Directives:
1. Which member functions does the program in the forum thread on reading a binary file call on its file object? List each one once.
2. Duplicate the forum thread on reading a binary file from "If I were to use a" to "helpful. Thank you.".
3. Using the forum thread on reading a binary file, decide whether each statement agrees with it. For each, answer yes or no and quote the deciding words exactly.
(a) The file is 63,480,320 bytes in size.
(b) The program reads the file eight bytes at a time.
(c) With file.seekg(0,ios::beg), the loop runs 15870080 times.

Extract provided:

Join Bytes to post your question to a community of 473,320 software developers and data experts.

reading binary file

Hello,

I have a binary file (image file) and am reading 4-bytes at a time. The
File size is 63,480,320 bytes. My assumption is that if I loop through
this file reading 4 bytes at a time, I should loop 15,870,080 times.

The code is:

newprogram.cpp
=============
#include <iostream>
#include <fstream>
using namespace std;

int main ()
{
int counter=0;
char * memblock;
memblock = new char [4];

ifstream file ("179060_mar_05_00_L7.024", ios::in|ios::binary);

file.seekg (1,ios::beg);
while (!file.eof())
{
file.read(memblock, 4);
counter++;
}
cout << "Number of loops: " << counter << "\n";
delete[] memblock;
file.close();

return 0;
}

$g++ newprogram.cpp -o deletelater
$./deletelater
Number of loops: 15870080

(a) Notice the file.seekg (1,ios::beg); statement. Is this correct?
(b) If I were to use file.seekg (0,ios::beg); statement, the number of
loops would end up 15870081. Is file.seekg(0,ios::beg) correct? If so,
could you please help me understand why the loop goes 15870081 times?

If I were to use a variable: int tempdata;
and in the loop right after file.read, were to insert: tempdata = (int)
(*memblock), I would get different results with (a)
file.seekg(1,ios::beg) and (b) file.seekg(0,ios::beg). Which one would
be correct?

Your suggestions will be very helpful. Thank you.

Use*n*x

Dec 8 '06 #1
9 9773

Use*n*x wrote:
#include <iostream>
#include <fstream>
using namespace std;

int main ()
{
int counter=0;
char * memblock;
memblock = new char [4];

ifstream file ("179060_mar_05_00_L7.024", ios::in|ios::binary);

file.seekg (1,ios::beg);
while (!file.eof())
{
file.read(memblock, 4);
counter++;
}
cout << "Number of loops: " << counter << "\n";
delete[] memblock;
file.close();

return 0;
}

$g++ newprogram.cpp -o deletelater
$./deletelater
Number of loops: 15870080

(a) Notice the file.seekg (1,ios::beg); statement. Is this correct?
(b) If I were to use file.seekg (0,ios::beg); statement, the number of
loops would end up 15870081. Is file.seekg(0,ios::beg) correct? If so,
could you please help me understand why the loop goes 15870081 times?

Raw data:
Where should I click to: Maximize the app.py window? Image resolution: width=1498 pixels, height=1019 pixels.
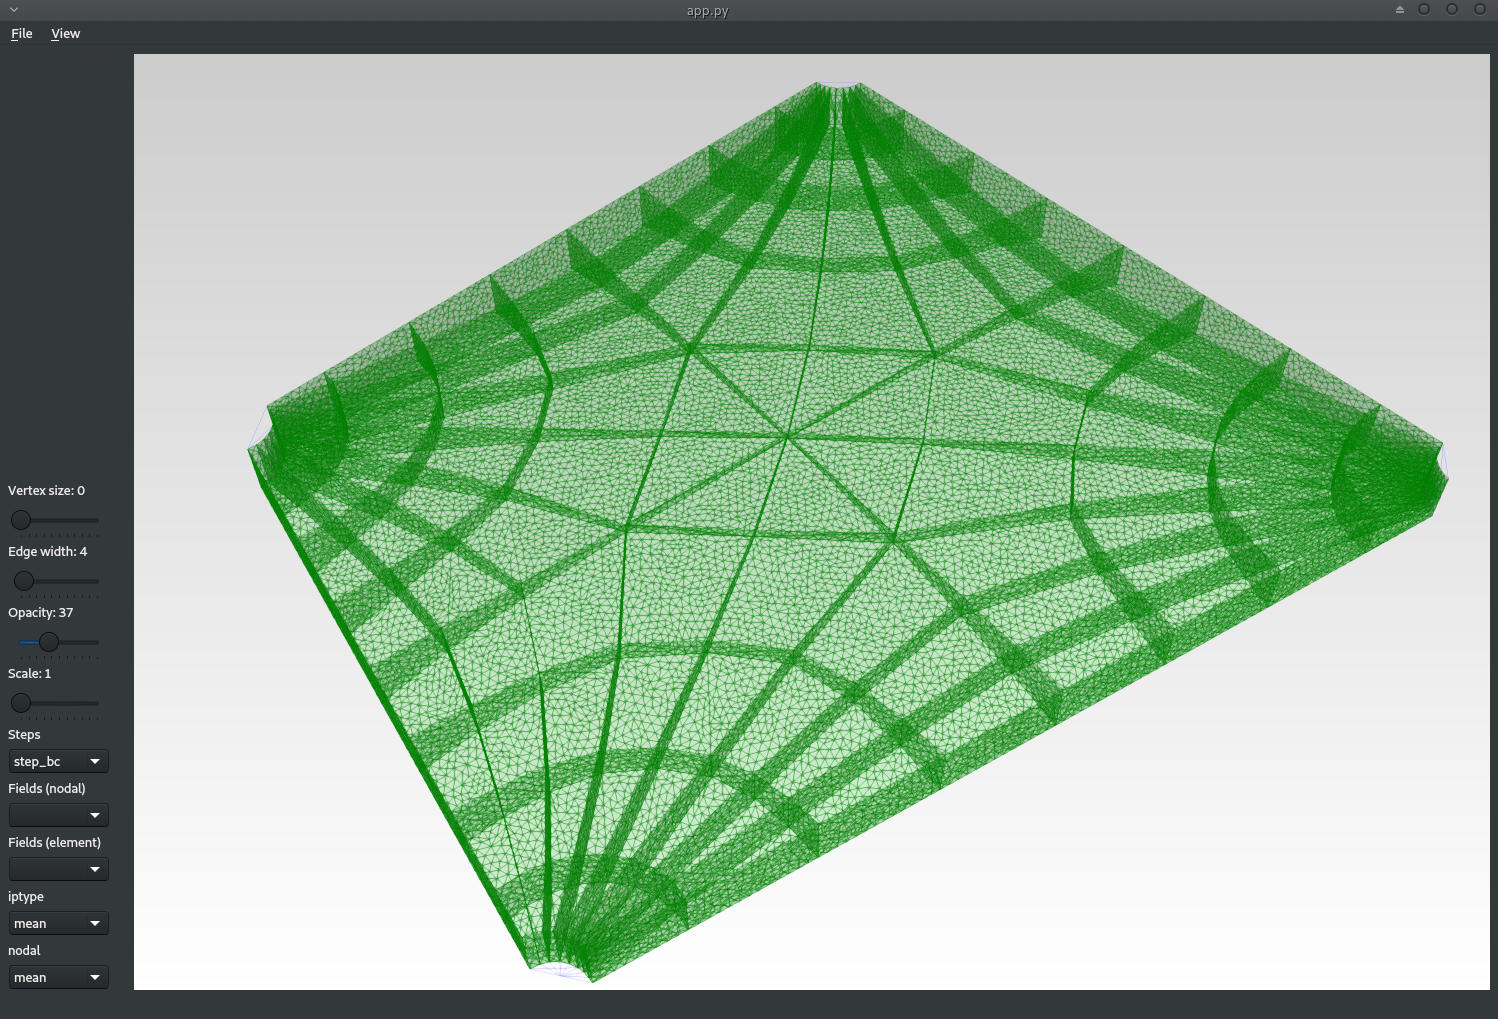pos(1452,10)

The solutions:
1. seekg, eof, read, close

2.
If I were to use a variable: int tempdata;
and in the loop right after file.read, were to insert: tempdata = (int)
(*memblock), I would get different results with (a)
file.seekg(1,ios::beg) and (b) file.seekg(0,ios::beg). Which one would
be correct?

Your suggestions will be very helpful. Thank you.

3.
(a) Yes: "The File size is 63,480,320 bytes."
(b) No: "am reading 4-bytes at a time"
(c) No: "the number of loops would end up 15870081"